### TASK BRIEF
In the rows below, substitute "button" for every occurrence of "icon", keep all other text unchanged, and omit the pictures from the output.
##########
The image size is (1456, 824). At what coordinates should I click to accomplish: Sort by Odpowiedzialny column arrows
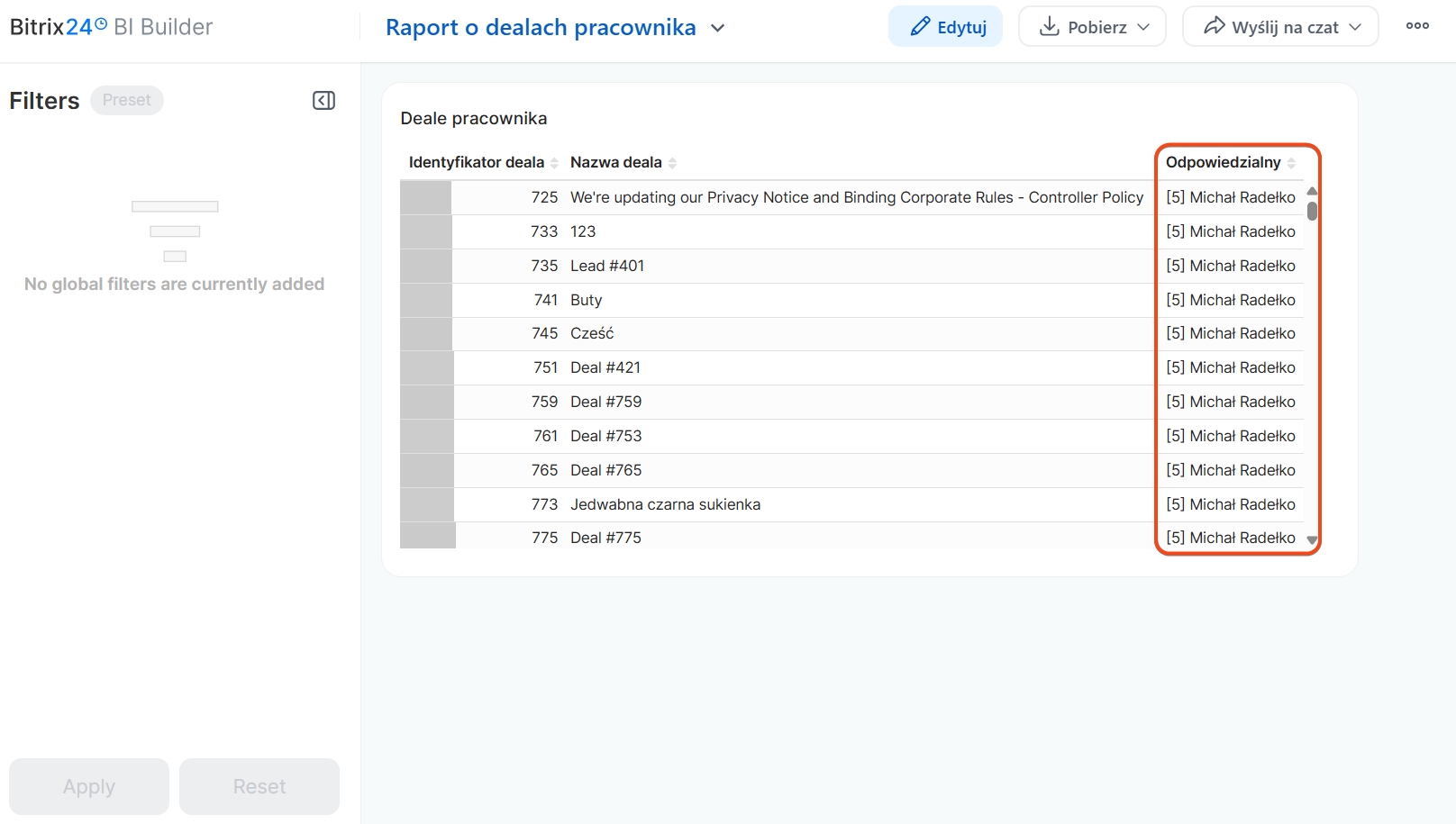1291,163
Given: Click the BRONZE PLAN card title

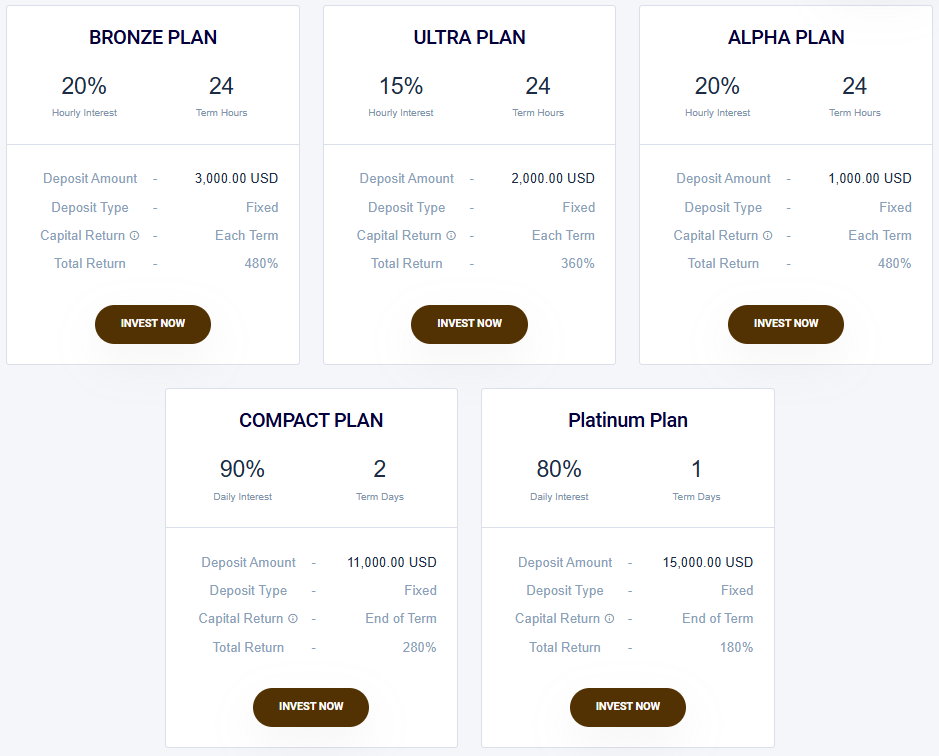Looking at the screenshot, I should pyautogui.click(x=152, y=37).
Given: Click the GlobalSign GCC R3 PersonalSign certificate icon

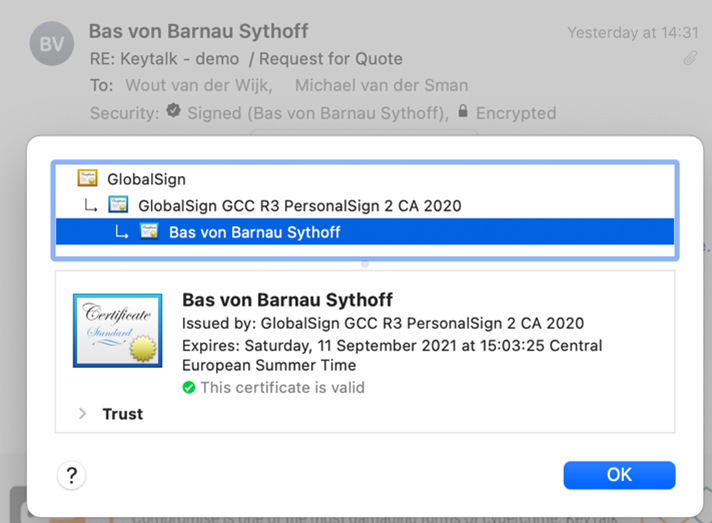Looking at the screenshot, I should point(118,205).
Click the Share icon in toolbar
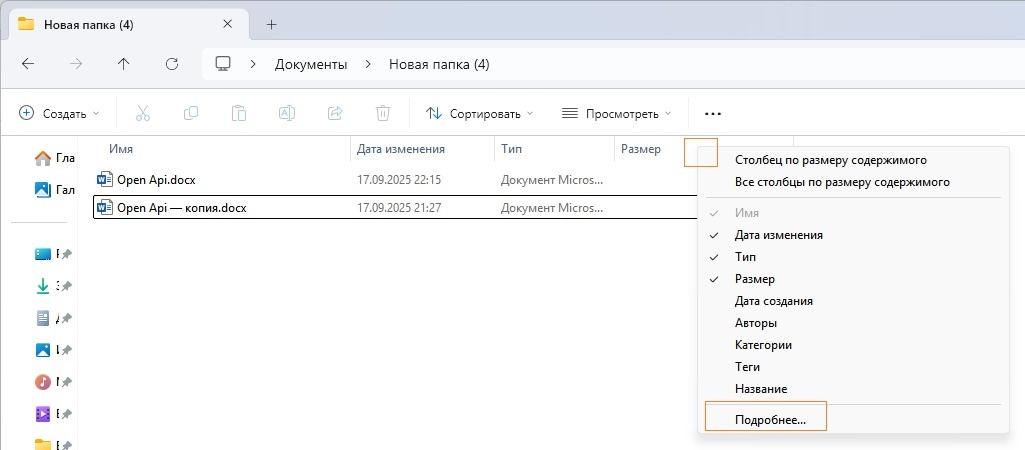Screen dimensions: 1025x450 (335, 113)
##########
### RESULT
The image size is (1456, 824). At what coordinates should I click to accomplish: Sort by Odpowiedzialny column arrows
1291,163
Given: Click the BRONZE PLAN card title

Looking at the screenshot, I should pyautogui.click(x=152, y=37).
Given: Click the GlobalSign GCC R3 PersonalSign certificate button

Looking at the screenshot, I should point(118,205).
Click the Share button in toolbar
Screen dimensions: 1025x450 (335, 113)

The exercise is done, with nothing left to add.